Atomic and electronic structure of complex metal oxides during electrochemical reaction with lithium

Griffith, Kent Joseph

January 2018

Lithium-ion batteries have transformed energy storage and technological applications. They stand poised to convert transportation from combustion to electric engines. The discharge/charge rate is a key parameter that determines battery power output and recharge time; typically, operation is on the timescale of hours but reducing this would improve existing applications and open up new possibilities. Conventionally, the rate at which a battery can operate has been improved by synthetic strategies to decrease the solid-state diffusion length of lithium ions by decreasing particle sizes down to the nanoscale. In this work, a different approach is taken toward next-generation high-power and fast charging lithium-ion battery electrode materials. The phenomenon of high-rate charge storage without nanostructuring is discovered in niobium oxide and the mechanism is explained in the context of the structure–property relationships of Nb2O5. Three polymorphs, T-Nb2O5, B-Nb2O5, and H-Nb2O5, take bronze-like, rutile-like, and crystallographic shear structures, respectively.

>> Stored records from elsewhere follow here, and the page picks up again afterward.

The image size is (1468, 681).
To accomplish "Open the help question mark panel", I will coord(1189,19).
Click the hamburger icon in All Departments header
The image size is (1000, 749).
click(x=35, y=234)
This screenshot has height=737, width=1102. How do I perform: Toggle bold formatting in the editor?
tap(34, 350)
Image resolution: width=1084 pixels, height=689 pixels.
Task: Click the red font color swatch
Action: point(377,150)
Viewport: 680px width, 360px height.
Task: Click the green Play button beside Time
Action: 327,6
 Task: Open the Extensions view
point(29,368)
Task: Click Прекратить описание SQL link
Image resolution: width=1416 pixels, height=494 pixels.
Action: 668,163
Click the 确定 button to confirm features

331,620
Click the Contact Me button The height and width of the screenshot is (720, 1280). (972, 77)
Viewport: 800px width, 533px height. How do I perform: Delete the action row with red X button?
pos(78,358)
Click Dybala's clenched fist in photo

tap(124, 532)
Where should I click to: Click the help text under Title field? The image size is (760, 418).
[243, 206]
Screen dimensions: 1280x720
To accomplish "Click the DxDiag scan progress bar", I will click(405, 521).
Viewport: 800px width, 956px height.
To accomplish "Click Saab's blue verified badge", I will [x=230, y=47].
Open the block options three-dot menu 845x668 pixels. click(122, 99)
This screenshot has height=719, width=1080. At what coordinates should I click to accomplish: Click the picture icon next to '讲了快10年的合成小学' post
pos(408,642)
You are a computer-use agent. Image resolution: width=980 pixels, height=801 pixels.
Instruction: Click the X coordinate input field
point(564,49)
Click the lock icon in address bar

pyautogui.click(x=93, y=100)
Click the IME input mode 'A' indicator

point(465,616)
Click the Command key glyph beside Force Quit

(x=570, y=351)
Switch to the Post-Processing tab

The bronze and crystallographic shear compounds, with unique electrochemical properties, can be described as ordered, anion-deficient nonstoichiometric defect structures derived from ReO3. The lessons learned in niobia serve as a platform to identify other compounds with related structural motifs that apparently facilitate high-rate lithium insertion and extraction. This leads to the synthesis, characterisation, and electrochemical evaluation of the even more complicated composition–structure–property relationships in ternary TiO2–Nb2O5 and Nb2O5–WO3 phases. Advanced structural characterisation including multinuclear solid-state nuclear magnetic resonance spectroscopy, density functional theory, X-ray absorption spectroscopy, operando high-rate X-ray diffraction, and neutron diffraction is conducted throughout to understand the evolution of local and long-range atomic structure and changes in electronic states.